Google Apps SSO: SAML Application Setup

Last Updated -

Overview

Google Apps for Work is a platform for connecting applications. It is an identity provider that provides login credentials for Desk.com using SAML-based single sign-on. This allows Agents to login to Desk directly from Google Apps with having to use or remember separate credentials. 
 

Prerequisites

  1. Business Plan
  2. Google Apps as a SSO identity provider
 

Google Setup

1.   Login to your Google Apps account and navigate to https://admin.google.com/AdminHome​. The page should look like the one below. Select Apps to navigate to the applications section. 



2.   Select SAML apps.



3.   Click the plus button at the bottom right. 

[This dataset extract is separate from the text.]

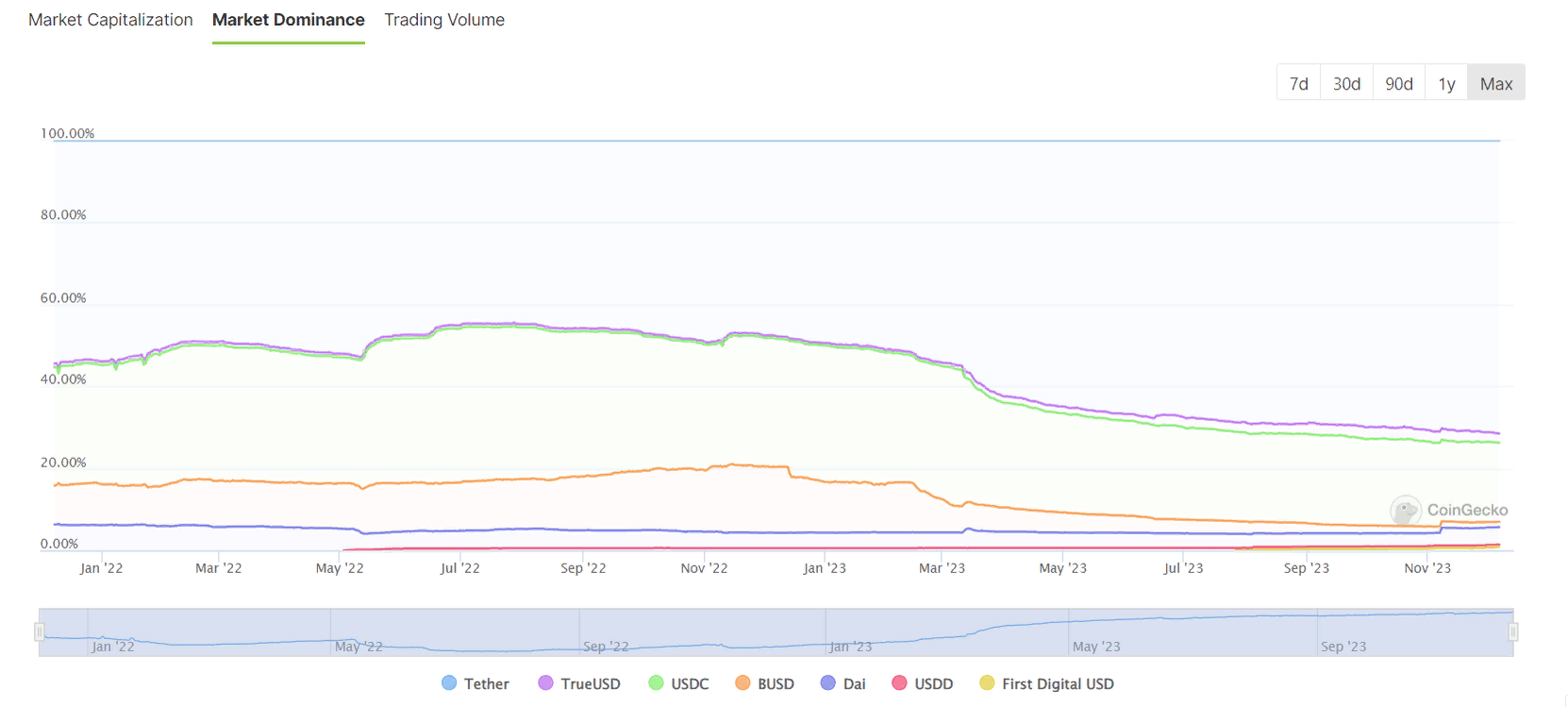Grab the left range navigator handle
This screenshot has width=1568, height=707.
[x=40, y=631]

4.   In the popup, click Setup My Own Custom App



5.   On the next page, we will be transferring some information into Desk. In another tab, open the Desk.com Admin and navigate to Settings > Single Sign-On. Back in Google Apps, copy the SSO Url and paste it into the Remote Login URL field in Desk.

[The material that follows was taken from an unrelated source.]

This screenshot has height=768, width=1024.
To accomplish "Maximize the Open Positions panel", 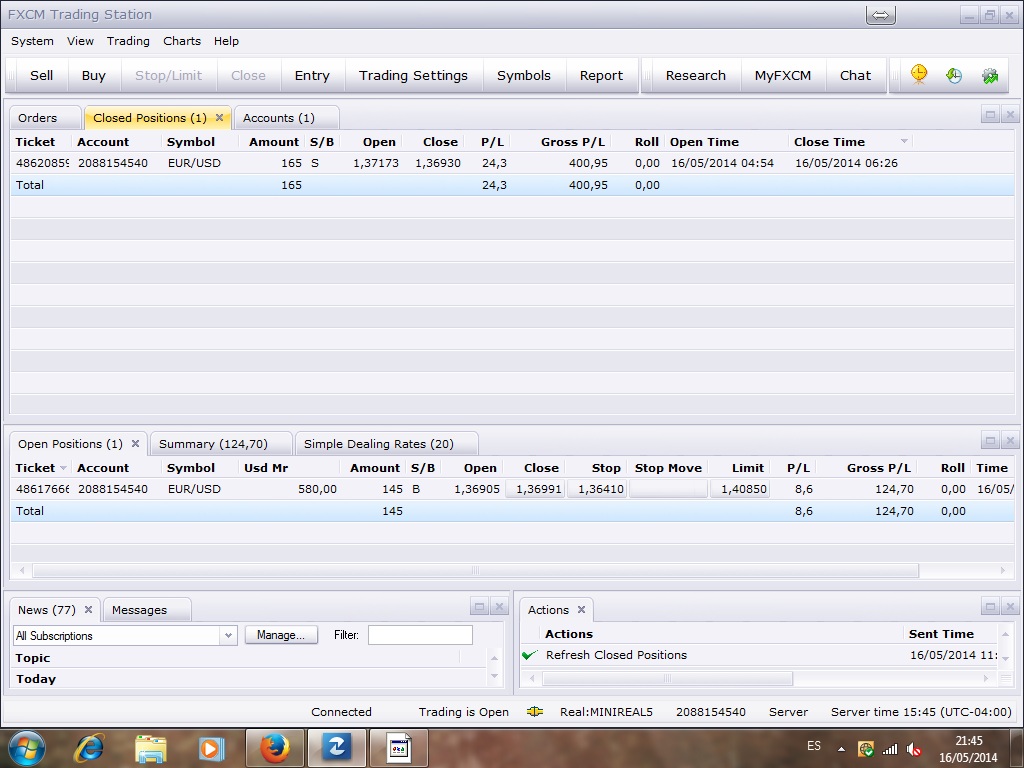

6.   Without updating Desk, head back to Google Apps and download the certificate. Save it to your computer and we'll come back to it later. Proceed to the next page using the Next button at the bottom right.



7.   Name the application "Desk" and the Description can be anything you like. Add a logo if you wish. Click Next at the bottom right.




8. On this page, enter the following:
  • ACS URL - Out of the box, your SAML ACS endpoint will be https://yoursite.desk.com/auth/saml/acs. Similarly, if you have a custom CNAME set up, the endpoint would be https://YOURCNAME/auth/saml/acs.
  • Entity ID - If your site is “mysite.desk.com” then your Service Provider Entity ID value would simply be “mysite”. The unique site name is the correct value to use even if your site has its own CNAME.
  • Start Url - This field can be left blank.
  • Signed Response - Check the box.
  • Name ID - Basic Information > Primary Email
  • Name ID Format - EMAIL
Click Next to proceed.




9. On the Attribute Mapping page, select Finish at the bottom right to complete the setup. 



10. Activate the app by clicking the three dots to the right, then select the option to turn the app On



 

Desk Setup

1. Find the certificate file on your computer from Step 6 and open it in a text editor (such as Textedit or Notepad). Copy the contents of the file and paste it into an online converter such as this one. Make sure to generate the fingerprint using the SHA-1 algorithm. Copy the fingerprint and paste it into the corresponding field in Desk.



Hit Save at the bottom right. 
 

Other Notes

If you had previously enabled Google Apps under Admin > Settings > Integrations > Google Apps you will want to disable this now.